* _Extracted material_:
________

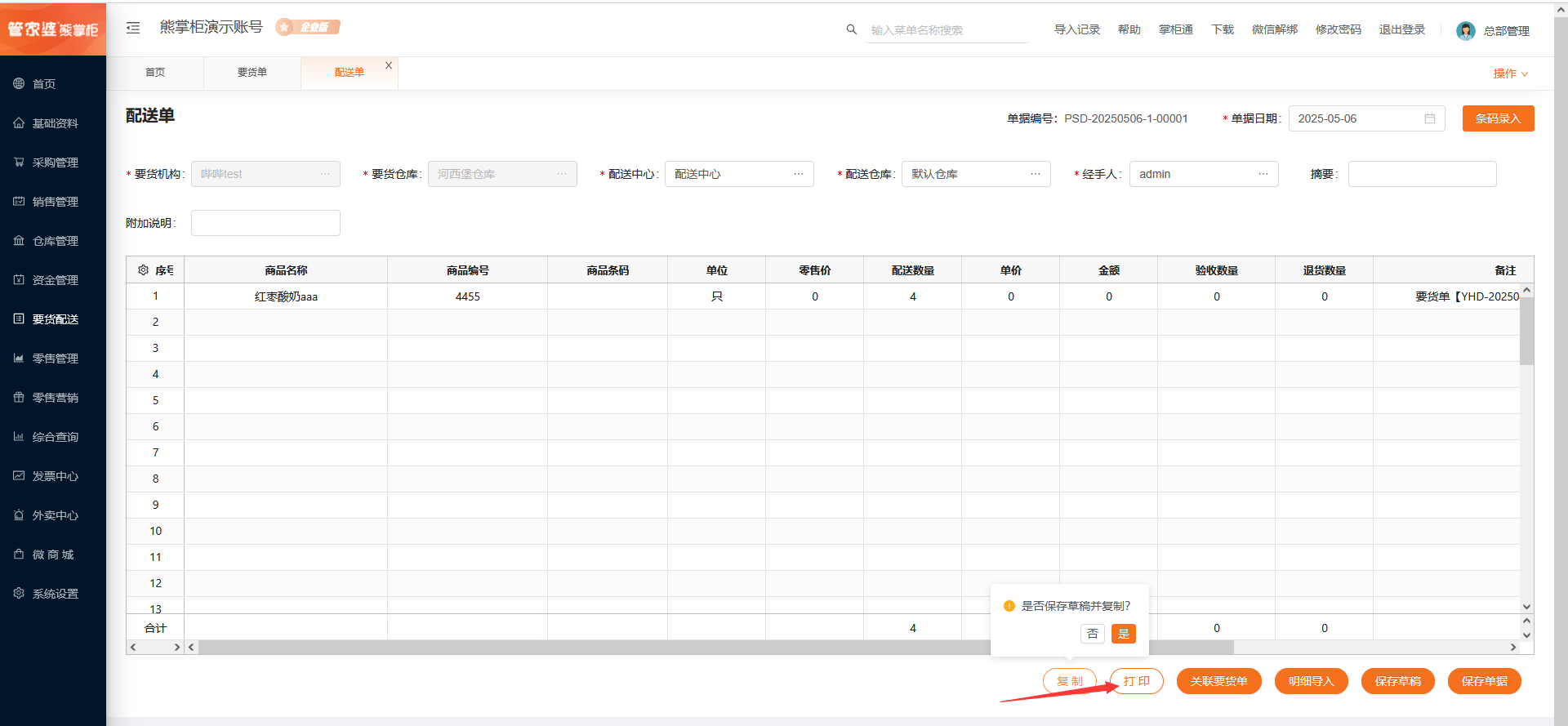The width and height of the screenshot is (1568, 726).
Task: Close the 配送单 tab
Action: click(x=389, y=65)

________

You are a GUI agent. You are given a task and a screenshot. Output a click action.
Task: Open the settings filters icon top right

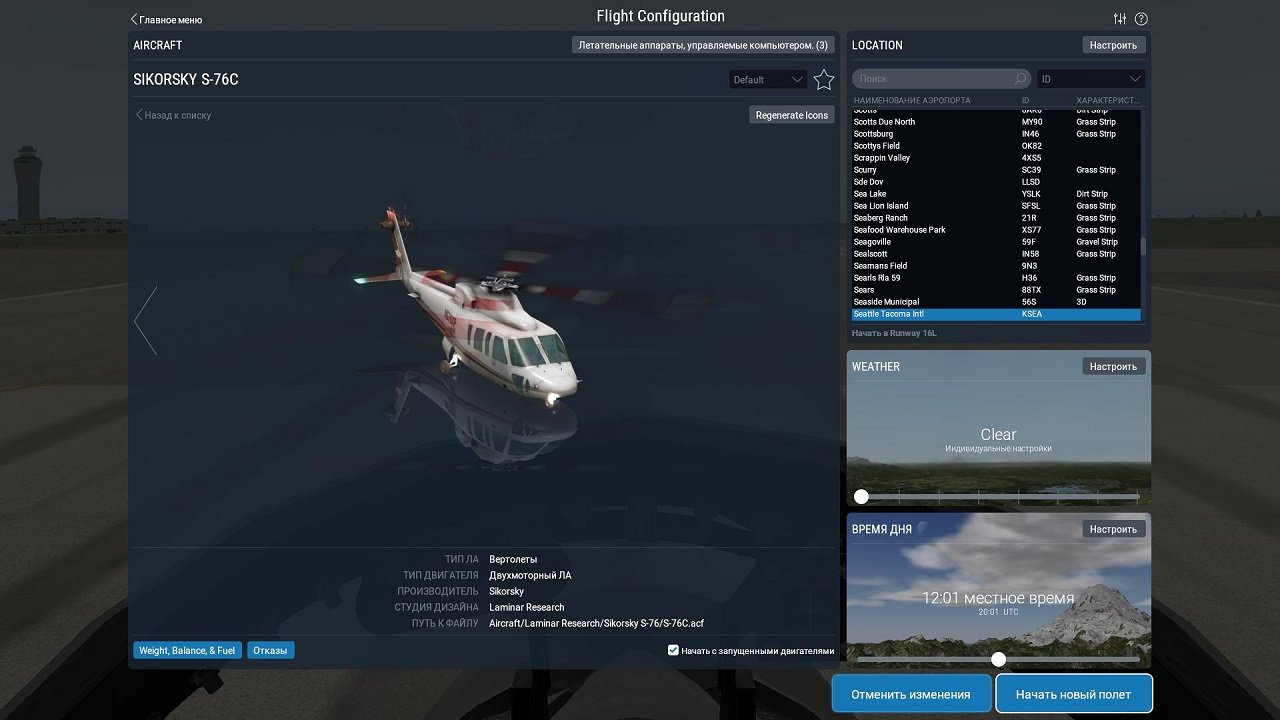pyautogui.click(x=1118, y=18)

________

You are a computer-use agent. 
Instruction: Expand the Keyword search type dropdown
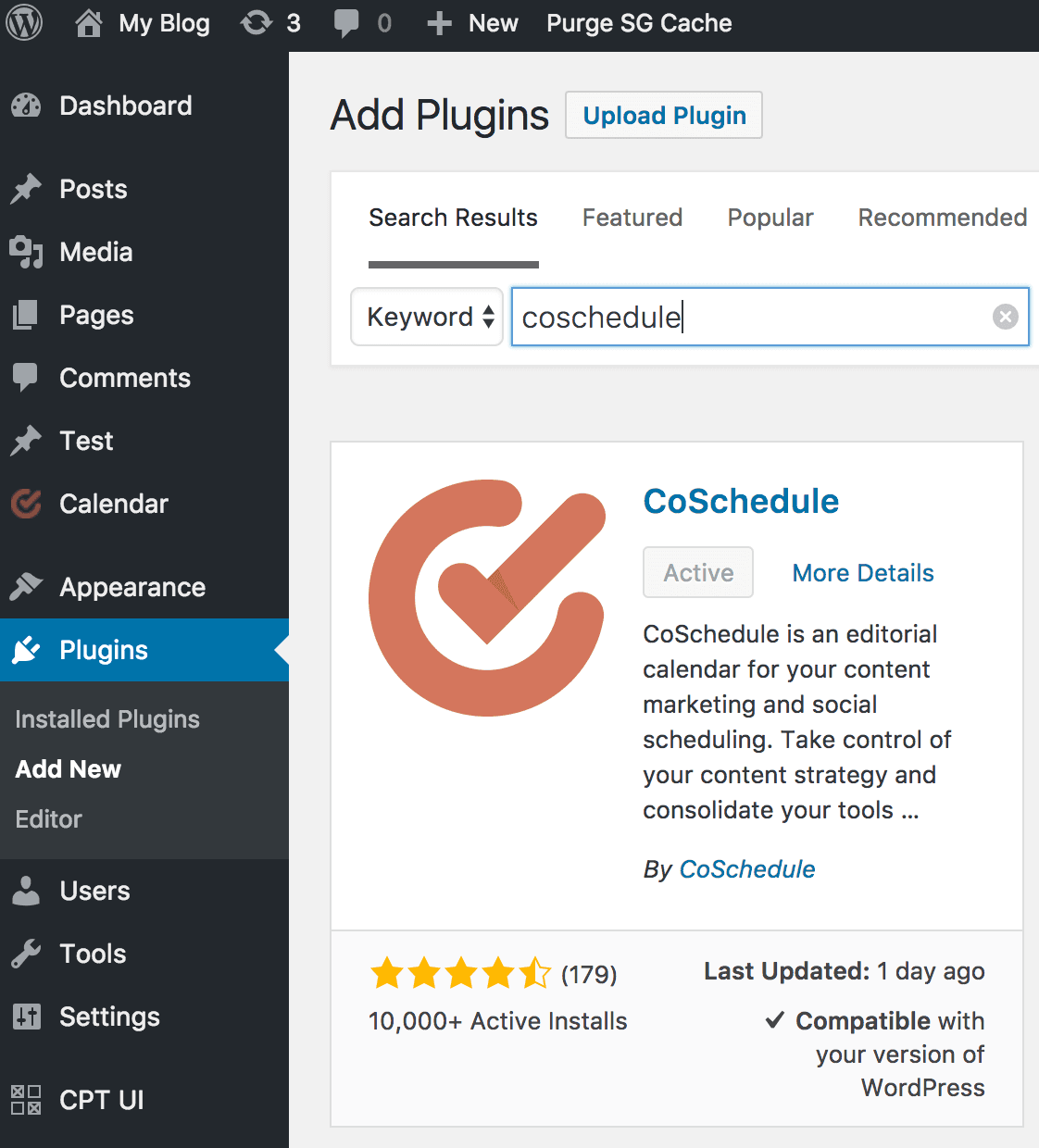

________

* _Activity_: Copy the lines of the data above exactly as written, beginning with the line containing "You are a computer-use agent." and ending with the line containing "Instruction: Expand the", and leave out all other lines.

* _Response for this exercise_:
You are a computer-use agent. 
Instruction: Expand the Keyword search type dropdown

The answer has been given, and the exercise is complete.